Charlie se sentía mucho menos culpable que ella. Había heredado una enorme fortuna a edad temprana y durante muchos años había aceptado plenamente sus responsabilidades, pero disfrutaba del lujo, de sus cuadros, de los objetos que coleccionaba, y sobre todo de su barco. Nunca pedía disculpas a nadie por ello, salvo a Carole en aquel momento, de forma indirecta. Sus filosofías de la vida eran muy distintas, pero esperaba que no tanto.
– A lo mejor llevo las cosas un poco al extremo -reconoció Carole. -La austeridad me permite pensar que estoy expiando mis pecados.
– Yo no veo ningún pecado -replicó Charlie con seriedad. -Lo que veo es una mujer maravillosa que entrega su vida entera a los demás y que trabaja sin descanso.
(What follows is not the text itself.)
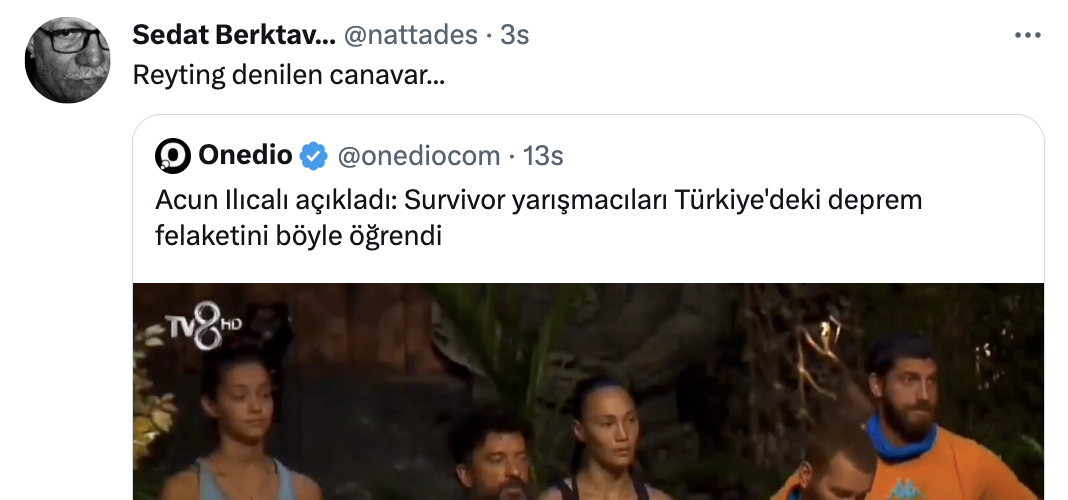Open the tweet via the 3s timestamp
This screenshot has width=1068, height=500.
514,35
No te olvides de divertirte un poco.
– Me divierto contigo, Charlie -dijo ella con dulzura. -Siempre lo paso bien cuando estamos juntos.
– Yo también.
Charlie sonrió y volvió a besarla. Le encantaba besarla, y quería llegar más lejos, pero no se atrevía. Sabía que Carole tenía mucho miedo a atarse a alguien, a que volvieran a herirla, y también él tenía que enfrentarse a sus propios temores. A él le preocupaba lo mismo, siempre a la espera de que apareciera el defecto imperdonable. En el caso de Carole era evidente, no estaba oculto. Lo llevaba por delante, como una bandera. Tenían experiencias diferentes. Ella era trabajadora social, estaba dedicada en cuerpo y alma a su trabajo en Harlem y el mundo de Charlie le molestaba. No era una debutante ni un personaje de la alta sociedad, e incluso condenaba cómo vivía Charlie, aunque a él lo aceptaba plenamente como persona. Pero el gran interrogante que se le planteaba a Charlie era si podría vencer sus reservas y aceptar también su forma de vida. Si iban a estar juntos, y a seguir juntos, Carole tendría que resolver esa contradicción, y él también. De momento pensaba que sí podían, y también de momento dependía más de Carole que de él. Era ella quien tendría que estar dispuesta a perdonar la frivolidad y la excentricidad del mundo de Charlie y no sentir deseos de huir de él.